[SUPPLIED ENTRIES — start]

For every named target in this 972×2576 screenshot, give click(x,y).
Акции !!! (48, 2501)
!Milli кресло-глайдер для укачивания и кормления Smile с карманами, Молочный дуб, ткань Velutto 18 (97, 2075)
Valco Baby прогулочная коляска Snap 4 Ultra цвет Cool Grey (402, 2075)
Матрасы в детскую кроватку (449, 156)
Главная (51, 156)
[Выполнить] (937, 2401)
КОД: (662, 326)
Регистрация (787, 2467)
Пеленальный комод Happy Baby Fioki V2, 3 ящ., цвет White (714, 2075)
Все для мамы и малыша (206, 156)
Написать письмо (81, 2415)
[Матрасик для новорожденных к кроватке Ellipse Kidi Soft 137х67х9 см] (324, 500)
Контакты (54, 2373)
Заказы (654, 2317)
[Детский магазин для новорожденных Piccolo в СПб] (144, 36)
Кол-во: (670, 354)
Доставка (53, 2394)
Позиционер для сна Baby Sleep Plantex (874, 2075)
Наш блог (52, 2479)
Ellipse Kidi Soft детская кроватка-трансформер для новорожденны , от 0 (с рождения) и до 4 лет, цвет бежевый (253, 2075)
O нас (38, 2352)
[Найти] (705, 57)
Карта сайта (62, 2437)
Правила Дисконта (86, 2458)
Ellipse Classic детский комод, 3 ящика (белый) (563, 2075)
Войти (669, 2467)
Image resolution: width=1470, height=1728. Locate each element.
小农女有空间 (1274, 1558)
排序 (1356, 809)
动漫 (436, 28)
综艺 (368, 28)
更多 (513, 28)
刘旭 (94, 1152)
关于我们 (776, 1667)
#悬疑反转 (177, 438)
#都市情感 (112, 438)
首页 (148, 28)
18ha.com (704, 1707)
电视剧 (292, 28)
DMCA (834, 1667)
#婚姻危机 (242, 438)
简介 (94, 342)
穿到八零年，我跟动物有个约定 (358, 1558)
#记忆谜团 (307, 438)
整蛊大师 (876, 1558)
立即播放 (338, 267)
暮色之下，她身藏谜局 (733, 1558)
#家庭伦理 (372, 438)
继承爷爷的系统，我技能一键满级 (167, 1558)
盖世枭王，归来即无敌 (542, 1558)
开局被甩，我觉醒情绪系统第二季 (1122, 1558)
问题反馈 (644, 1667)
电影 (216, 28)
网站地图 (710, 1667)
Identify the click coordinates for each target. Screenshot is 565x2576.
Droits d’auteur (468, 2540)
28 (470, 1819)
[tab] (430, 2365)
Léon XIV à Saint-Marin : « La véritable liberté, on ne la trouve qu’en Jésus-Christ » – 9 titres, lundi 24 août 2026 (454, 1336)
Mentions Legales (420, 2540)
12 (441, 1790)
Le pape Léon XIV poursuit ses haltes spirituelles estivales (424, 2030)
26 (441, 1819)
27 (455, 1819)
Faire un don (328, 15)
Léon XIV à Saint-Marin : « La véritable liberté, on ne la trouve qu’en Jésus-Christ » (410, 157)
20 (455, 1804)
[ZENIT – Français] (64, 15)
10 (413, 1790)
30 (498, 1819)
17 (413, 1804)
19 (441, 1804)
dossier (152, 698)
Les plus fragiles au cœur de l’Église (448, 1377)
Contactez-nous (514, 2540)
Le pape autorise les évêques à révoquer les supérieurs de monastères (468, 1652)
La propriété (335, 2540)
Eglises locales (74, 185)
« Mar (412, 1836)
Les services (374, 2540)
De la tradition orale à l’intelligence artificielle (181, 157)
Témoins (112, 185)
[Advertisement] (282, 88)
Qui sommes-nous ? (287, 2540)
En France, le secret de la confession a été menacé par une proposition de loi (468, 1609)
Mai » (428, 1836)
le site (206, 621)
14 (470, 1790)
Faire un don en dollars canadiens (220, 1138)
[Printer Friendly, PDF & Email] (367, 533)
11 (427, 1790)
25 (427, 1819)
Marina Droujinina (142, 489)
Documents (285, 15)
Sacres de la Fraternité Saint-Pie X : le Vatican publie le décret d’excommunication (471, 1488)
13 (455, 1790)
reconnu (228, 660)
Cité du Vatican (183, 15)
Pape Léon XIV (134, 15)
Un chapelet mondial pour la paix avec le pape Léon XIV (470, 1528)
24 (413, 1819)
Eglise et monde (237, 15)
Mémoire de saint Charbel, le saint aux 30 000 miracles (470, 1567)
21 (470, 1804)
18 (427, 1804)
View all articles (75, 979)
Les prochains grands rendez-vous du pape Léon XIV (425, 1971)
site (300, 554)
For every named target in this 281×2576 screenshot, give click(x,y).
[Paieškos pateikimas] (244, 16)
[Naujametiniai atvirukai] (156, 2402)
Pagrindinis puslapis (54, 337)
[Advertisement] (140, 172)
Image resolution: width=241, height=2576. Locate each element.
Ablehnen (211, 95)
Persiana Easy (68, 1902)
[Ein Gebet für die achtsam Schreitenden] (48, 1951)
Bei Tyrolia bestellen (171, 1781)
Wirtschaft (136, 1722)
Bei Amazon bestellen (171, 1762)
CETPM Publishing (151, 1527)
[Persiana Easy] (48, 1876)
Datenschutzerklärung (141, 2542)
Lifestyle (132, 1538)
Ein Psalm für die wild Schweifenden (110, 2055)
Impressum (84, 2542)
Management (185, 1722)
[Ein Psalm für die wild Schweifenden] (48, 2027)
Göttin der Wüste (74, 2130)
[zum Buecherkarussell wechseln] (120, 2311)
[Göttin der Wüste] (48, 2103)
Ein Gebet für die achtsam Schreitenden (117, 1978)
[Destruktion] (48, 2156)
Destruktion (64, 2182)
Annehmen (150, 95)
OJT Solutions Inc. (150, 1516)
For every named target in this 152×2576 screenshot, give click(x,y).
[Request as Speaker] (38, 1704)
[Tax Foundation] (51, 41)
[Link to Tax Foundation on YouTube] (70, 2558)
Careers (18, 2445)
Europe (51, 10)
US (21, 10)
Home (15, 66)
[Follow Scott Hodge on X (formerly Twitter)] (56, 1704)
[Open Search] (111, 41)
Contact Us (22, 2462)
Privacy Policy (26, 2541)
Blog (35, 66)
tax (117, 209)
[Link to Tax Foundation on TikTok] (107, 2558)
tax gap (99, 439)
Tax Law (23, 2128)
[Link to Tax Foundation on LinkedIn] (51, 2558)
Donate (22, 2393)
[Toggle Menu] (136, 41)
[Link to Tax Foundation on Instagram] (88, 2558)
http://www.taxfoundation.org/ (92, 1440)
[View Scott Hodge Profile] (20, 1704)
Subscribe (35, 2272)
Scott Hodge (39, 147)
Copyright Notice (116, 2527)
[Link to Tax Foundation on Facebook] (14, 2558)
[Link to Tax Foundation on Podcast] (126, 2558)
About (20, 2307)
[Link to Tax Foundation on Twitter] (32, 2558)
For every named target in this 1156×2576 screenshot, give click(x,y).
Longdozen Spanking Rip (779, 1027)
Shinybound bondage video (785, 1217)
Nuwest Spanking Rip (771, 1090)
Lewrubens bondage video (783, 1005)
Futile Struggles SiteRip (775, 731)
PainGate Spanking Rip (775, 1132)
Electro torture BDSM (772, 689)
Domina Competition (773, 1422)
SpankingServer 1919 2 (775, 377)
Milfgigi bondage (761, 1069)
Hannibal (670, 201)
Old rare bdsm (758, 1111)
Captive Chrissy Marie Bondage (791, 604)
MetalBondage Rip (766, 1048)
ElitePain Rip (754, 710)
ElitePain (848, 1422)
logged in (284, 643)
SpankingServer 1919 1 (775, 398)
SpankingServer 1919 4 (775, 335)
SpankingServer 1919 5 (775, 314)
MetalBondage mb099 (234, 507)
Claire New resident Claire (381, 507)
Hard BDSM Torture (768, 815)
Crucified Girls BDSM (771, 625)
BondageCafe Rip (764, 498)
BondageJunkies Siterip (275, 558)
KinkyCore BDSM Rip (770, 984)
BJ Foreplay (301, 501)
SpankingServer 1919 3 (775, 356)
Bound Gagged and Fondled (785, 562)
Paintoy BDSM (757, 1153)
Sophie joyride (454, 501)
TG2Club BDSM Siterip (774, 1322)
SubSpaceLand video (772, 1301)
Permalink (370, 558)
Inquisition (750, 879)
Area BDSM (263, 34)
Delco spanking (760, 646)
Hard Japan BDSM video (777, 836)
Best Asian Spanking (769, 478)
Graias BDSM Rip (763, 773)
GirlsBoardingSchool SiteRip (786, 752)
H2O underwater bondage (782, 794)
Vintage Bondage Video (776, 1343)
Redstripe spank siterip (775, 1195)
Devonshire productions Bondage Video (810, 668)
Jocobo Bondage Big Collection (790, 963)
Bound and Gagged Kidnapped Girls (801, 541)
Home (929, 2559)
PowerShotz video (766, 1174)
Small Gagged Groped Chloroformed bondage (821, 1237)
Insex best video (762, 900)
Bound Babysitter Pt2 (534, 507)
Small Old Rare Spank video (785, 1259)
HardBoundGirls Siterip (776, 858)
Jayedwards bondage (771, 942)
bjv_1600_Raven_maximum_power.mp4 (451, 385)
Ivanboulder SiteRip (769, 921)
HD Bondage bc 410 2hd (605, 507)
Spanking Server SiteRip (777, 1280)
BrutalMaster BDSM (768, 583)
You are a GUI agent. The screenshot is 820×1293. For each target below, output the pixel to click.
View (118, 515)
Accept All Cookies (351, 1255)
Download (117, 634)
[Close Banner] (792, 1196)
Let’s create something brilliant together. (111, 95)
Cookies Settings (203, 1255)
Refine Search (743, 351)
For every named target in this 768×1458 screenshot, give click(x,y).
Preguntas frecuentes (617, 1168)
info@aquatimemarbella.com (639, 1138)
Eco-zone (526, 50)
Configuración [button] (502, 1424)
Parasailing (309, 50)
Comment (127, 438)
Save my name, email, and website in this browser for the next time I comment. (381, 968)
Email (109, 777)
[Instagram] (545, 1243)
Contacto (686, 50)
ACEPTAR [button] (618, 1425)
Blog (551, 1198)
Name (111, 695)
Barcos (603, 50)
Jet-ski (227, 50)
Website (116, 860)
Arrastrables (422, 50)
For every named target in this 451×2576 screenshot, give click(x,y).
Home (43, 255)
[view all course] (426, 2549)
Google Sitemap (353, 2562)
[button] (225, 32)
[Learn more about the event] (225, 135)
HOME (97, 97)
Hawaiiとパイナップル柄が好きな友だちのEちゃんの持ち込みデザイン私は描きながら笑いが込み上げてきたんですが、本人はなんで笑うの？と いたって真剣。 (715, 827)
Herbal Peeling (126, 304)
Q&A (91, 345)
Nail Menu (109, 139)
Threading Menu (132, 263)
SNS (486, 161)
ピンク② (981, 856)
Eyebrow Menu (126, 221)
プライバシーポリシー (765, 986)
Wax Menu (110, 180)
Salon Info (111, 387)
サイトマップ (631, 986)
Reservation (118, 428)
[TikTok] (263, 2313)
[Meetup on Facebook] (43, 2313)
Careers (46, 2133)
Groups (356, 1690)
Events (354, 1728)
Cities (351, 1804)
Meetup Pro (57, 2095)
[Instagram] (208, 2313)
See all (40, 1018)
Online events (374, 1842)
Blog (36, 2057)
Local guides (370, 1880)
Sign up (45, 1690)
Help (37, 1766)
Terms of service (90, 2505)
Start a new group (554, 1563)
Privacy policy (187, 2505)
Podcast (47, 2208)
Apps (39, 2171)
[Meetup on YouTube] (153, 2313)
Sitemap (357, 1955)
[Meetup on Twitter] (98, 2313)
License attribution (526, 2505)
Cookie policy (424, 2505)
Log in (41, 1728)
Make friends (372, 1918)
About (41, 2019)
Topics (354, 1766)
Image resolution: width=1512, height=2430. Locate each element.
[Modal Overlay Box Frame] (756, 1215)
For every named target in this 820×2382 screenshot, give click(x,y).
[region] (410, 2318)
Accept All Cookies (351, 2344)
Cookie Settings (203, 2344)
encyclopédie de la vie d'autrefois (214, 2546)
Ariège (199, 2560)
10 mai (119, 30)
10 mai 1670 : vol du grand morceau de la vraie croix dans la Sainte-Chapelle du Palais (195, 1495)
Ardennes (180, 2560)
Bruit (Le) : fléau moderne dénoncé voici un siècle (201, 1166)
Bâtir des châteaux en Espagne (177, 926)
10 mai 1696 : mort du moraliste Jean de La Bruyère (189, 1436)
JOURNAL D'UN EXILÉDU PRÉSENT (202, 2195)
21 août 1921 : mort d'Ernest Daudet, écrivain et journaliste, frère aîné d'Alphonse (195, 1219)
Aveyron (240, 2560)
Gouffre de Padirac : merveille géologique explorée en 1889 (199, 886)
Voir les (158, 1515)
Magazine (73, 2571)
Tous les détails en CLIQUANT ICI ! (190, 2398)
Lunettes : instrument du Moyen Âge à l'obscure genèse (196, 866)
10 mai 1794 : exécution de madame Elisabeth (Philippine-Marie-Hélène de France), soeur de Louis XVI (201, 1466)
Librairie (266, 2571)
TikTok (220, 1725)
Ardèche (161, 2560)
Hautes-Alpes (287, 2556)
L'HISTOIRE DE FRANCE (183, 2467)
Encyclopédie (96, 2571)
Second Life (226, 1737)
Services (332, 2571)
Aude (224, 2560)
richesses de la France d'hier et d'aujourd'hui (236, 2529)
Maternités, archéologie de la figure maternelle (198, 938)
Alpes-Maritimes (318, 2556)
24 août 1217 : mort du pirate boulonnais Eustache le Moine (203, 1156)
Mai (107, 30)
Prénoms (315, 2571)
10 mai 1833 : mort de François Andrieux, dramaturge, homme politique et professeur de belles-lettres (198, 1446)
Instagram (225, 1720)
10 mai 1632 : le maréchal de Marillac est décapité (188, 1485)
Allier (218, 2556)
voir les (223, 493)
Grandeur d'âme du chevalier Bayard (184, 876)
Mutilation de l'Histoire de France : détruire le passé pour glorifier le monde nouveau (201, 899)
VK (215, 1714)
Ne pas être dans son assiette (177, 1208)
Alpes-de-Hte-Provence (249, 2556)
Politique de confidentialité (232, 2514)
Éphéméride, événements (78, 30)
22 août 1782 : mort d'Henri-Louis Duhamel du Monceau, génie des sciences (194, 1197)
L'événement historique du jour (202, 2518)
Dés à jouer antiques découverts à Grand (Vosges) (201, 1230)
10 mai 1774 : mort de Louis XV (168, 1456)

[SUPPLIED ENTRIES — finish]

▸ **PROBLEM**:
Your answer should consist solely of the lines above from the line with "Download (117, 634)" to the line with "Email (109, 777)", both included, reproduced exactly.

▸ **WORKED SOLUTION**:
Download (117, 634)
[Close Banner] (792, 1196)
Let’s create something brilliant together. (111, 95)
Cookies Settings (203, 1255)
Refine Search (743, 351)
For every named target in this 768×1458 screenshot, give click(x,y).
Preguntas frecuentes (617, 1168)
info@aquatimemarbella.com (639, 1138)
Eco-zone (526, 50)
Configuración [button] (502, 1424)
Parasailing (309, 50)
Comment (127, 438)
Save my name, email, and website in this browser for the next time I comment. (381, 968)
Email (109, 777)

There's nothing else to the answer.